Weighted robust regression One motivation for working on the problem at the level of generality we dealt with is that our results should allow us to tackle among other things weighted robust regression. For instance if \(\epsilon _i\)’s or \(\lambda _i\)’s in our model had different distributions, it would be natural to pick the corresponding \(\rho _i\)’s either as completely different functions, or maybe as \(\rho _i=w_i \rho \), with \(w_i\) deterministic but possibly depending on the distribution of \(\epsilon _i\)’s or \(\lambda _i\)’s. In the case where \(\epsilon _i\)’s and \(\lambda _i\)’s come from finitely many possible distributions, our results handle this situation.

Most of our results—i.e. those of “Appendices 3 and 4”—are true even when \(w_i\)’s are allowed to take a possibly infinite set of different values. If \(\epsilon _i\)’s are i.i.d, \(\lambda _i\)’s are i.i.d and \(w_i\)’s are i.i.d and these three groups of random variables are independent of each other, our arguments can be made to go through without much extra difficulties. The main potential problem is in “Appendix 5”, but then distributional symmetry between the \(R_i\)’s on one hand and the \(\tilde{r}_{i,(i)}\) on the other hand becomes helpful, as it had in [15]. So it is very likely that our results could be extended to cover this case at relatively little technical cost.

3 Conclusion

We have studied ridge-regularized robust regression estimators in the high-dimensional context where p / n has a finite non-zero limit. Our study has highlighted the importance of the geometry of the predictors in this problem: two models with similar covariance but different predictor geometry will in general yield estimators with very different performance. We have shown this result by studying the random design case in the context of elliptical predictors and looking at the influence of the “ellipticity parameter” \(\lambda _i\) on our results. Importantly, this shows that no statistically meaningful “universality” results can be derived from the study of Gaussian or i.i.d-designs, since their geometry is so peculiar (i.e. they are limited to the case \(\lambda _i=1\) for all i’s). The technique used in the paper seems versatile enough to be useful for several other high-dimensional M-estimation problems.
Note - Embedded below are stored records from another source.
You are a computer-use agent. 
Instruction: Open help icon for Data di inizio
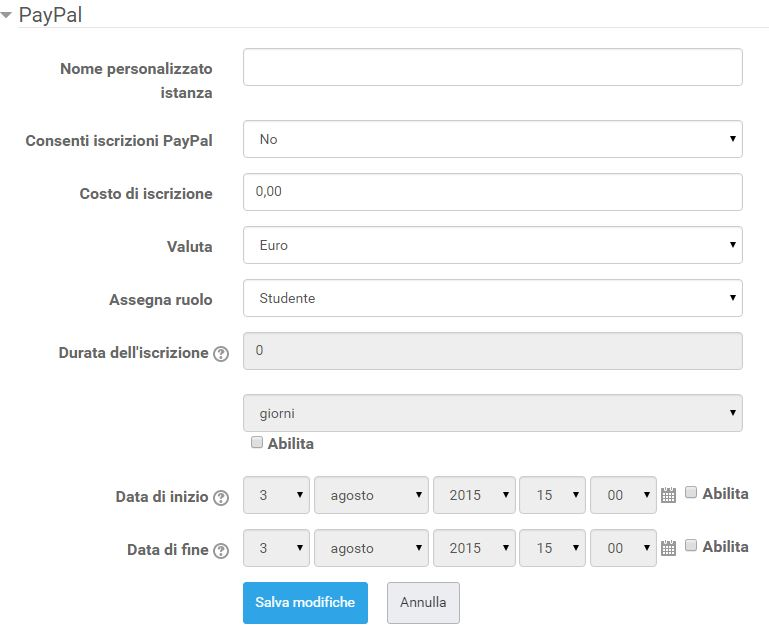click(x=221, y=498)
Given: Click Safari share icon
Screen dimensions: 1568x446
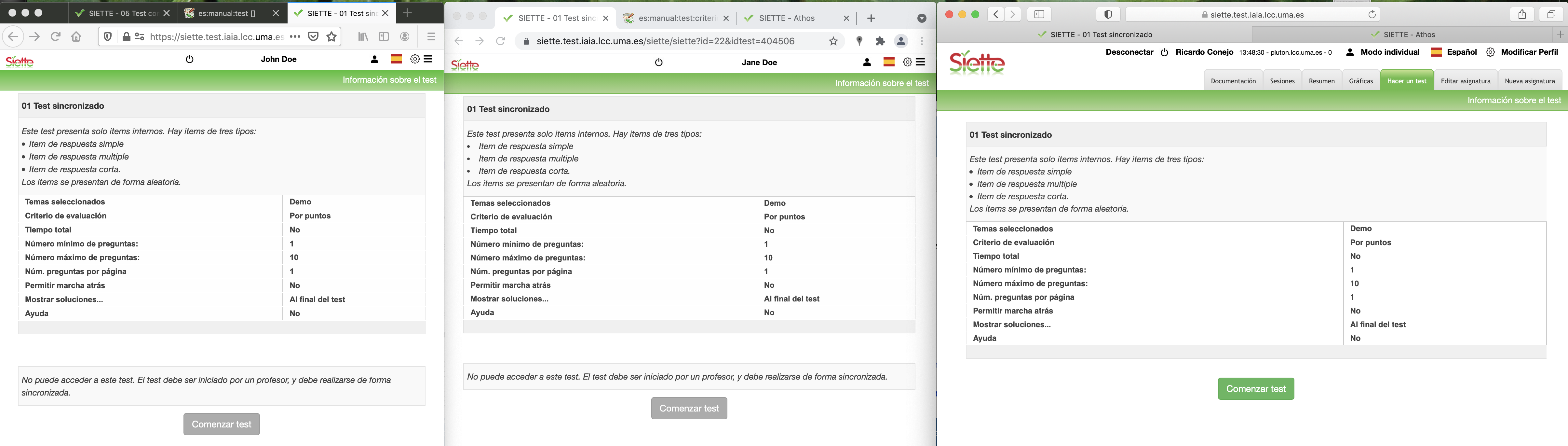Looking at the screenshot, I should [x=1522, y=15].
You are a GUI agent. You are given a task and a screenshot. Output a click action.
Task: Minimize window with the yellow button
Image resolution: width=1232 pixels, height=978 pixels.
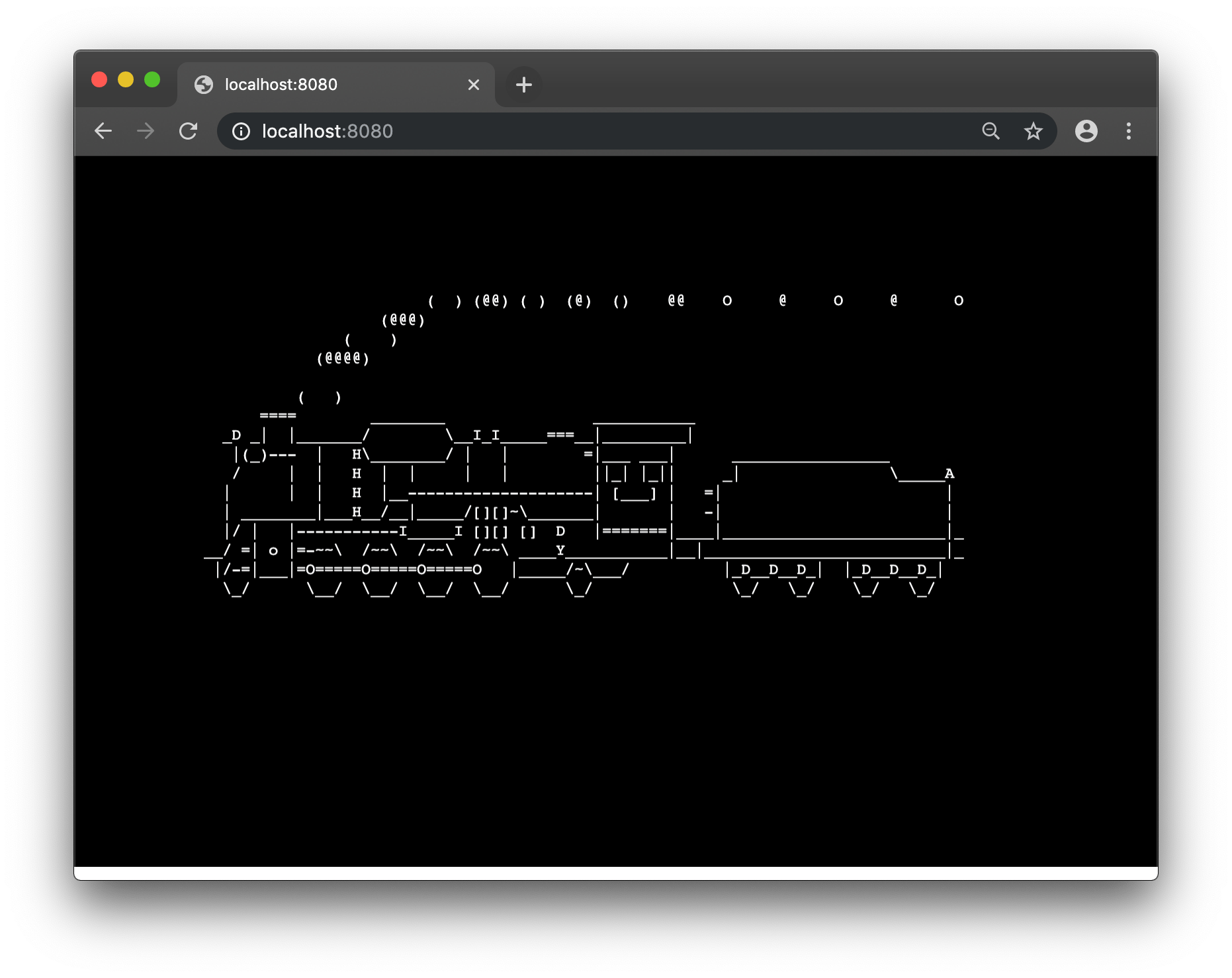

We have also obtained central limit theorems for the coordinates of \({\widehat{\beta }}\) that can be used for testing whether \(\beta _0(k)=0\) for any \(1\le k \le p\). However, our focus was mostly on the case where \(\beta _0\) is diffuse, with all coordinates small but contributing to \(Y_i=\epsilon _i+X_i'\beta _0\). Our results also provide a very detailed understanding of the properties of the residuals \(R_i\).

All these results were obtained without moment requirements on the errors \(\epsilon _i\)’s.

Finally, our characterization of the risk of these estimators raises interesting analytic questions related to finding optimal loss functions \(\rho _i\)’s in the context we consider. We plan to study these questions in the future.